Anyway, I spent some time pondering what purchases I’ve made that could have tripped up Discover’s parental alarm system. And after scanning several months of statements, I’m proud to report it almost certainly has something to do with the giant monthly rent charge from “CU Residence Halls” (my wife and I live in on-campus housing). Either that or the many book-and-coffee-related charges from places with names like “University of Colorado Bookstore” and “Pretentious Coffeehouse on CU Campus”.

So that’s easy enough, right? It’s the on-campus purchases, stupid! Ah, but wait! That’s only one part of the mystery! The other, perhaps more interesting, part is this: who exactly does Discover think my college-aged child is, seeing as they clearly think I’m not the one caffeinating myself at the altar of higher education? Well, after thinking about that for a while, another clear answer emerges: it’s my wife! Discover thinks I have a college-aged daughter who also happens to be my wife! There’s no other explanation; to my knowledge, I don’t live with anyone else besides my wife (though, admittedly, I don’t check the storage closet very often).

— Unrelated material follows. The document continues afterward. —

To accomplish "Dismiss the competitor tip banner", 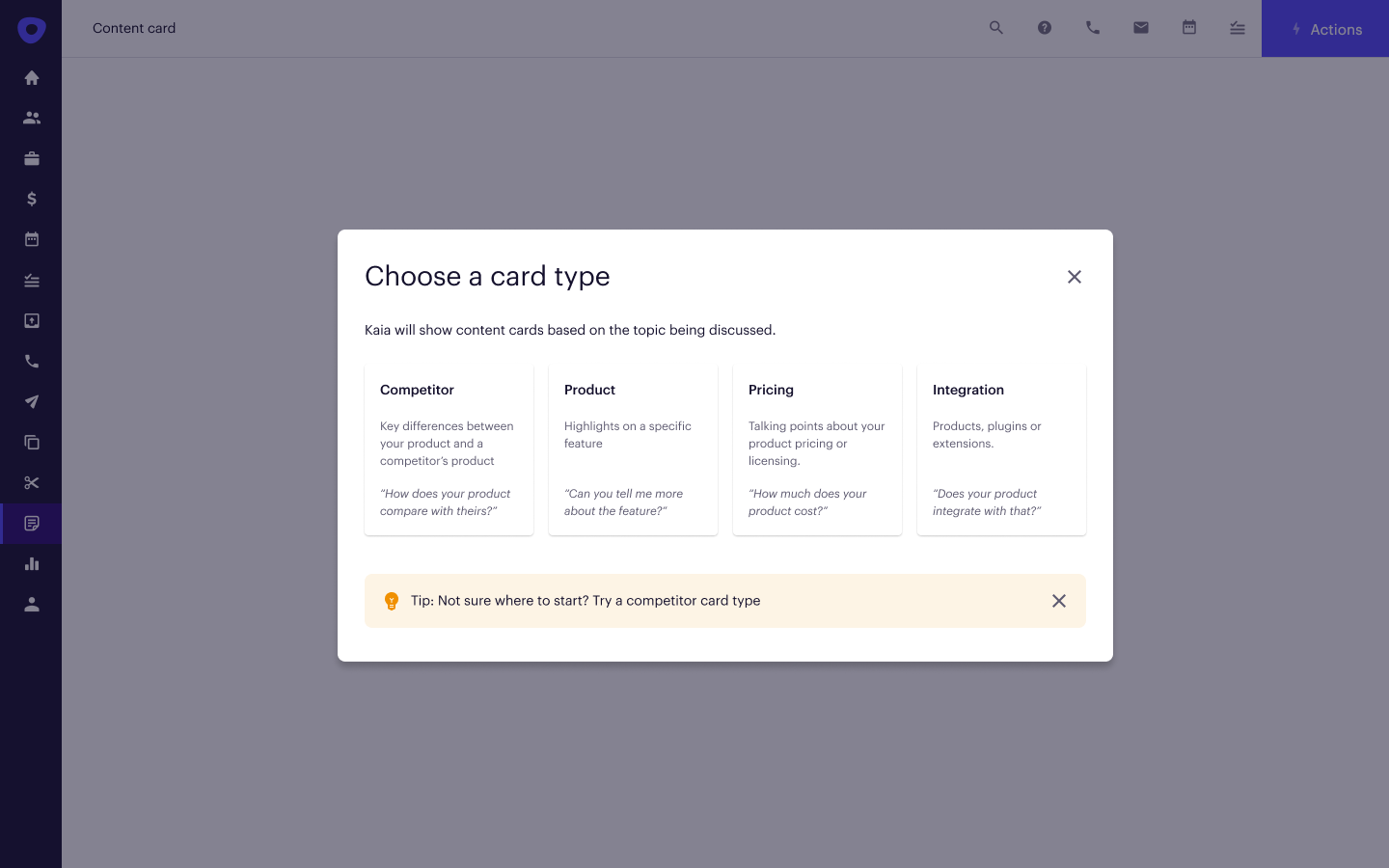I will [x=1059, y=601].
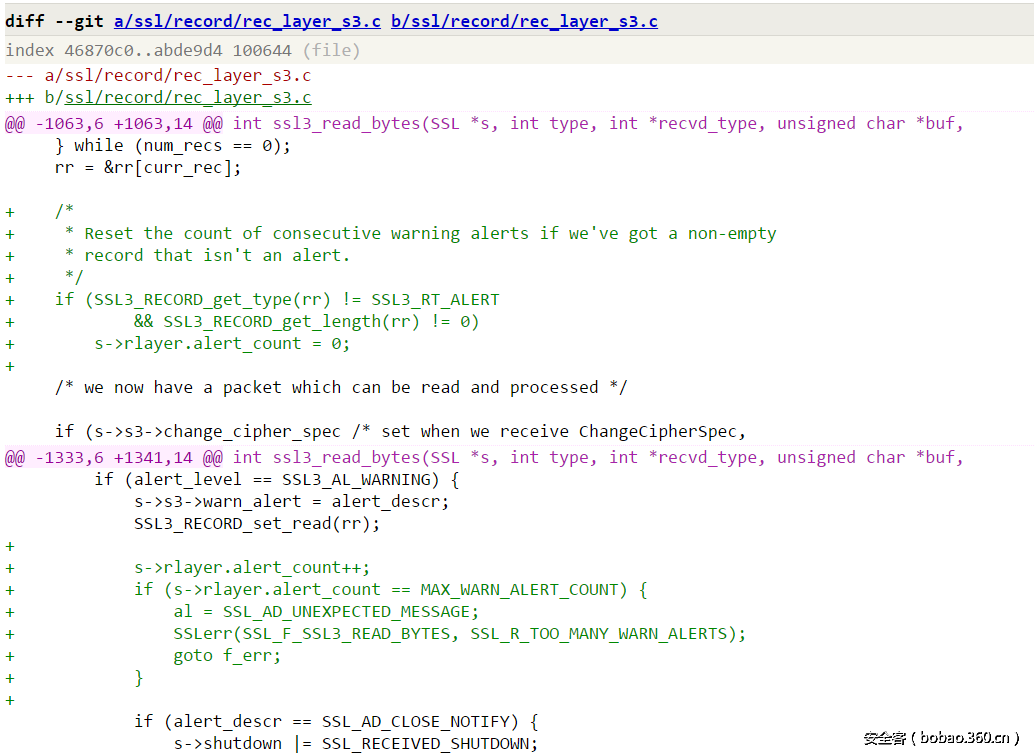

Now, setting aside the fact that such a thing would be illegal in all fifty states, my wife and I are not very amused by this. We’re mildly amused, but we’re not very amused. But we’re refraining from making too big a fuss about it, because we’re still hoping we can get our hands on some of those sweet, sweet college loans.

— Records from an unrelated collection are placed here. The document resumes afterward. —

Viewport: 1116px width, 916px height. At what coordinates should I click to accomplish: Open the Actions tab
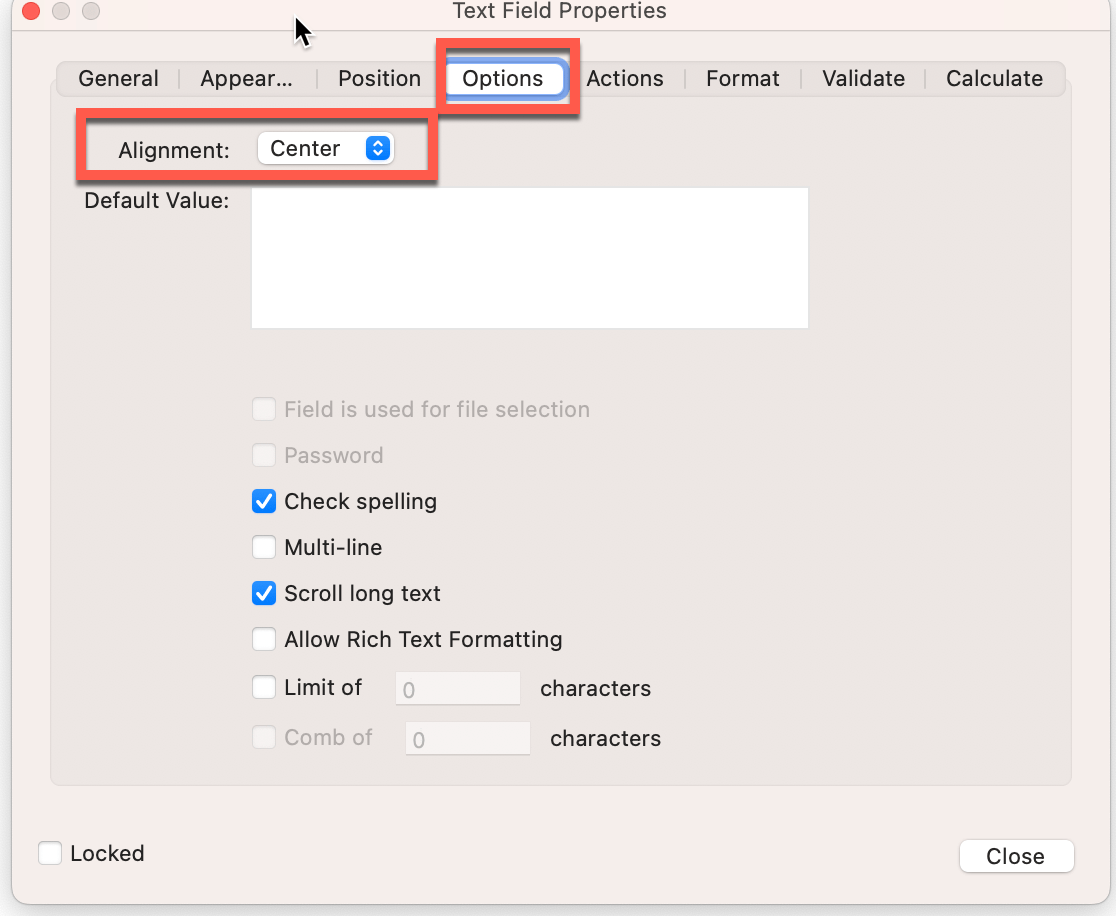tap(626, 78)
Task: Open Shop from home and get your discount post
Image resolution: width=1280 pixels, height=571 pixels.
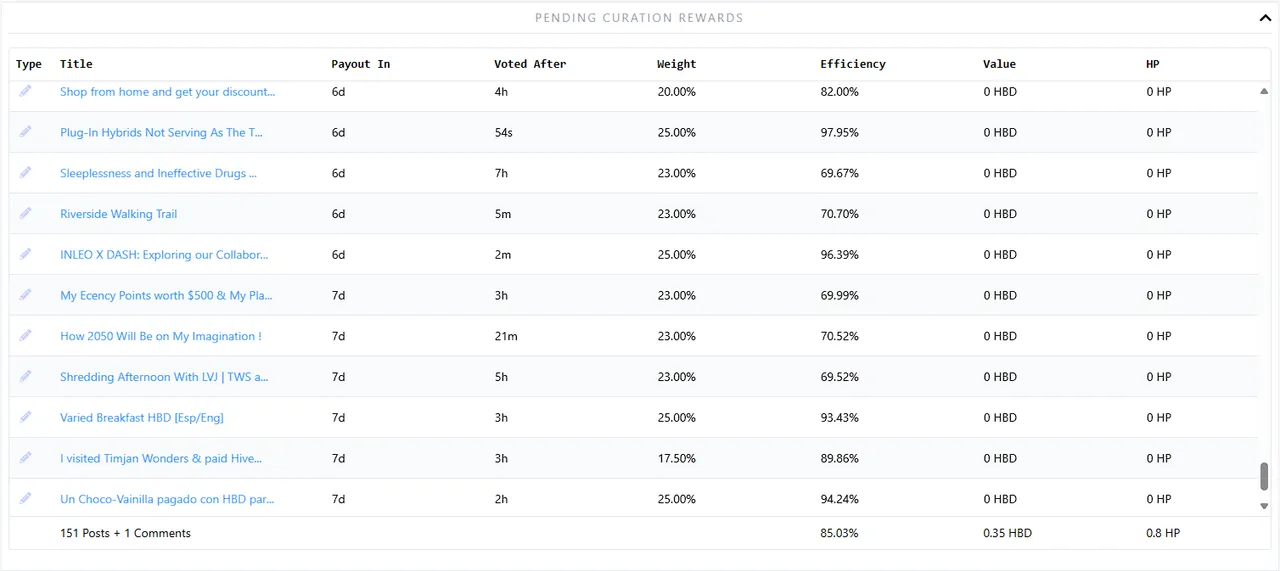Action: click(x=167, y=92)
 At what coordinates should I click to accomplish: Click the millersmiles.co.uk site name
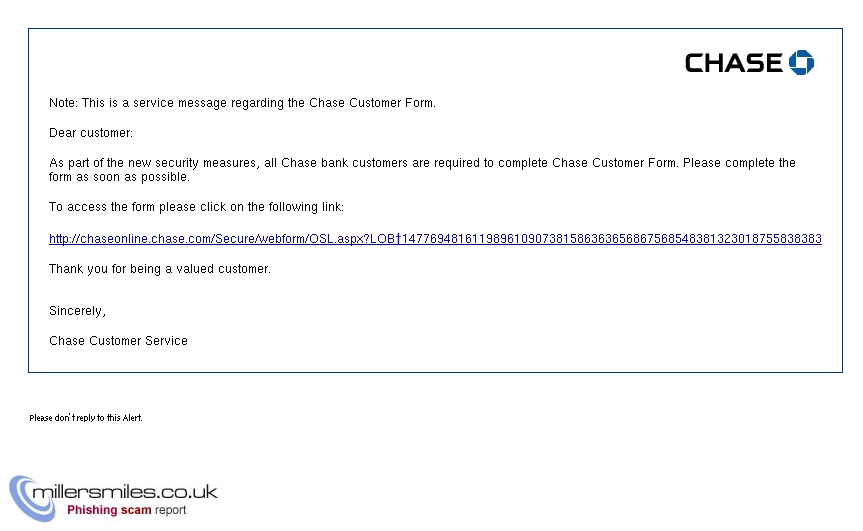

In the interim, here are some questions I find myself pondering:

  • Who writes the logic that does this kind of thing? I’m not asking for names; no need to rat out your best friend who works in Discover’s data mining department. I’m just curious to know what kind of background the people who come up with these things have. Artificial intelligence? Marketing research? Dental surgery?
  • How sophisticated are the rules used to screen customers for these mailings? Is there some serious business logic operating behind the scenes that happened to go wrong here, or is a well-meaning Discover employee just running SQL queries like “SELECT name, address FROM members WHERE description LIKE ‘%residence hall%'” on their lunch break?

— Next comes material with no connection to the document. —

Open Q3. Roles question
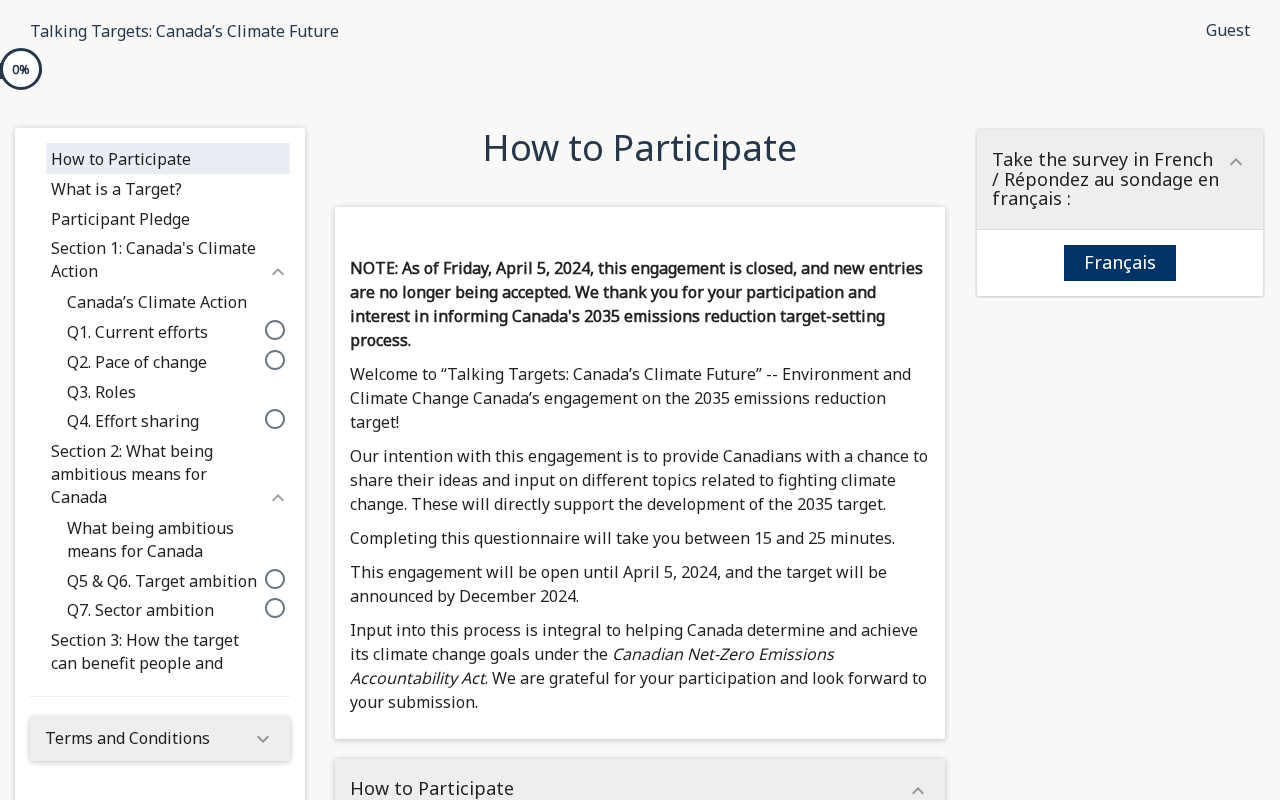The image size is (1280, 800). [x=101, y=392]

  • Do credit card companies that do this kind of thing (which I imagine is pretty much all of them) actually validate their logic against test datasets (in this case, a large group of Discover members whose parental status has been independently verified), or do they just pick some criteria that seem to make sense and immediately start blanketing the United States with flyers?
  • What proportion of false positives is considered reasonable? Clearly, with any kind of program like this, some small number of customers is almost invariably going to get a letter that makes some very bad lifestyle assumptions. At what point does the risk of a backlash start to outweigh the potential for increased revenue? Obviously, the vast majority of people are probably going to chalk this type of thing down to a harmless error, but I imagine some small proportion of people are going to get upset and call up Discover to rant and rave about how they don’t have any children at all, and how dare Discover mine their records like this, and doesn’t Discover have any respect for them as loyal long-standing cardholders, and what’s that, why yes, of course, they’d be quite happy to accept Discover’s apology for this tragic error if it came with a two-for-one gift certificate to the Olive Garden.
  • Most importantly: is it considered fraud if I knowingly fill out an application for student loans in my lovely wife-daughter’s name?